I would very much like some help on deciding between the two.


----------



## webestang64 (Feb 6, 2018)

I personally have no experience with those cameras. When I was looking for info on a Beaulieu 16mm camera I got good info from here..... 

Cinematography.com


----------



## compur (Feb 6, 2018)

"ASA" means film speed. Same as ISO today.

Though the Scoopic has a fixed lens it is a zoom with macro capability and wide focal length range. The Kodak can use interchangeable lenses but they have a special mount for this camera and are scarce and difficult to find.

There is no such thing as a professional film camera that is easy to repair. Best advice here is: Don't drop it. 

The Canon _can _do single frame exposures.

Here are their manuals:

https://ia601605.us.archive.org/19/items/CineKodakSpecialIICamera1956/Cine Kodak Special II Camera (1956).pdf

https://www.zachpoff.com/site/wp-content/uploads/Canon-Scoopic-16M-Manual-ocr-web.pdf


----------



## Dave442 (Feb 6, 2018)

I took a dozen or so film classes with 8mm back in the 70's.
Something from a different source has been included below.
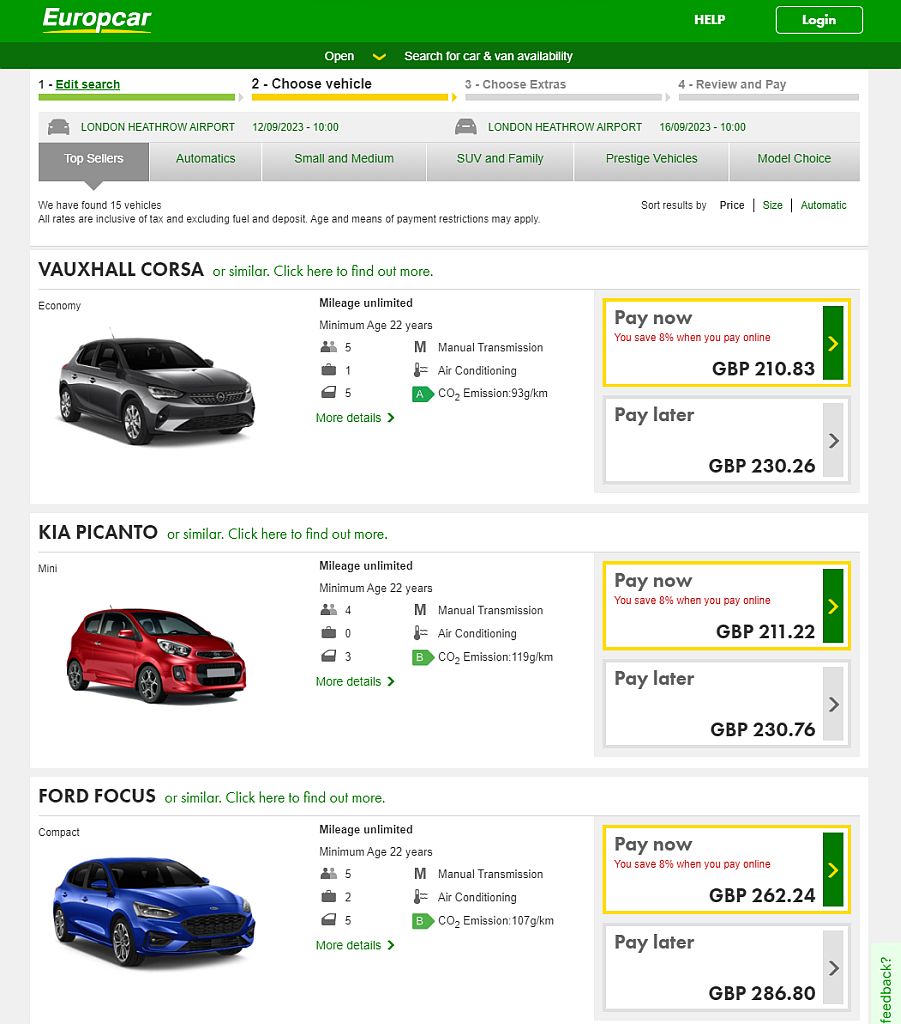The height and width of the screenshot is (1024, 901).
Task: Click the doors icon on the Ford Focus listing
Action: 330,920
We always had half the cameras broken down. 

That Canon uses a rechargeable battery and that may be an issue in finding some current batteries that fit, something to check out before buying. 

Film lengths of 100 ft shouldn't be a problem, it's rare to do a long take, although a couple scenes in "The Post" started to have that Alfred Hitchcock feel. 

Most of the time is then spent splicing, and we always had one splicer that worked and one broken.


----------



## compur (Feb 6, 2018)

I live near the Echo Park Film Center which gives low cost (and some free) classes in film and video. They even teach how to process your own movie film.

From their web site:
_"Learn how to develop your own black and white 16mm and Super 8 footage in buckets and Lomo tanks using eco-friendly ingredients such as coffee, beer, wine, cola, fruit, flowers and more!"_

It's a very friendly, cheerful place. I've never taken any of their classes but once a year they have a "yard sale" where they sell assorted film gear at very cheap prices. I guess the stuff is donated or maybe just abandoned or whatever. I've given them some movie cameras and gotten some great bargains there over the years.


----------



## Jamesaz (Feb 7, 2018)

I've used the cine special for industrial time lapse. For that purpose they worked well.


----------



## Jakyll_k93 (Feb 15, 2018)

compur said:


> I live near the Echo Park Film Center which gives low cost (and some free) classes in film and video. They even teach how to process your own movie film.
> 
> From their web site:
> _"Learn how to develop your own black and white 16mm and Super 8 footage in buckets and Lomo tanks using eco-friendly ingredients such as coffee, beer, wine, cola, fruit, flowers and more!"_
> ...



They wouldnt happen to have a branch near Reading Pa. if they do i would love to go take some lessons

Also to close this out I went with the Cine Special 2


----------